From the statement of Peter Orzag, Director:
...Under a cap-and-trade program, a key decision for policymakers is whether to sell emission allowances or to give them away. The value of those allowances would probably be substantial: Under the range of cap-and-trade policies now being considered by the Congress, the annual value of emission allowances would be roughly $50 billion to $300 billion by 2020 (measured in 2006 dollars). More-stringent caps would result in higher total allowance values.
...By establishing a cap-and-trade program, policymakers would create a new commodity: the right to emit CO2. The emission allowances—each of which would represent the right to emit, say, one ton of CO2—would have substantial value. Based on a review of the existing literature and the range of CO2 policies now being debated, CBO estimates that the value of those allowances could total between $50 billion and $300 billion
annually (in 2006 dollars) by 2020.
Conversely, giving all or most of the allowances to energy producers to offset the potential losses of investors in those industries—as was done in the cap-and-trade program for sulfur dioxide emissions—would exacerbate the regressivity of the price increases.

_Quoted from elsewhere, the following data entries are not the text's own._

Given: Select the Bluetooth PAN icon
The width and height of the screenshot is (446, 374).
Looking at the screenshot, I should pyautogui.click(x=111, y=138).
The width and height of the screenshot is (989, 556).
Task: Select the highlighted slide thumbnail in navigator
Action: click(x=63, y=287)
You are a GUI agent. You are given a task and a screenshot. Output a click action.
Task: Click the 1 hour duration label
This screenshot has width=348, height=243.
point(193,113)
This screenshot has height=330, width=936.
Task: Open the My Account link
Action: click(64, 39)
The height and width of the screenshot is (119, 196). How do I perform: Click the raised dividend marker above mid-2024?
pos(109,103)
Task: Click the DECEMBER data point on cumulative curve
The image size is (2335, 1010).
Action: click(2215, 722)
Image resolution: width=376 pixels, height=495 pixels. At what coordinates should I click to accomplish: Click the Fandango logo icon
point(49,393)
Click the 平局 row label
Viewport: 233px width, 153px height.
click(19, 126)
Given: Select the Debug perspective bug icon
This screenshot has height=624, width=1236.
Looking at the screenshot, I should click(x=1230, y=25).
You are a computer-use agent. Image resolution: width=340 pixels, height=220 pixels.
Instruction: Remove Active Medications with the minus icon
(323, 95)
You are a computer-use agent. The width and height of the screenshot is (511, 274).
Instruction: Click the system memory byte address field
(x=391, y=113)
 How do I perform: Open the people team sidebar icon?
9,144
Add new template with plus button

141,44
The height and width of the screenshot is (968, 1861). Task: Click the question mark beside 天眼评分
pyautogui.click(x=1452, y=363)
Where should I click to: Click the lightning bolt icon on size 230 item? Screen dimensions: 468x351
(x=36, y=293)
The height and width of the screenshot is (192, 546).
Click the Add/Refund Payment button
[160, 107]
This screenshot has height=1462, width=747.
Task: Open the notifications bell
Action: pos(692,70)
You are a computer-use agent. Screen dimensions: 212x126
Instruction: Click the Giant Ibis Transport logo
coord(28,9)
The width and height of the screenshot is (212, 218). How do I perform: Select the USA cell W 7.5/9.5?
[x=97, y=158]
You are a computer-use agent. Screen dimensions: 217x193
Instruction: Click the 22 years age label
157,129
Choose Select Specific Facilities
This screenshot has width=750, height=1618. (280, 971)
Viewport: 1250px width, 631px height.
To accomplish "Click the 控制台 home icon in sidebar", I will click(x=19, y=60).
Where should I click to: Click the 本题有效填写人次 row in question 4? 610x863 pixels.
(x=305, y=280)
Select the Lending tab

...On average, the value of the CO2 allowances that producers would receive would more than compensate them for any decline in profits caused by a drop in the demand for energy and energy-intensive goods and services that cause emissions. As a result, the companies that received allowances could experience “windfall” profits, with the government regaining only part of that windfall through corporate income taxes.
...For example, one study suggested that if emissions were reduced by 23 percent and all of the allowances were distributed for free to producers in the oil, natural gas, and coal sectors, stock values would double for oil andgas producers and increase more than sevenfold for coal producers...
HT: the WSJ's Energy Roundup
*"Think about it a little more and you will agree with me because you're smart and I'm right."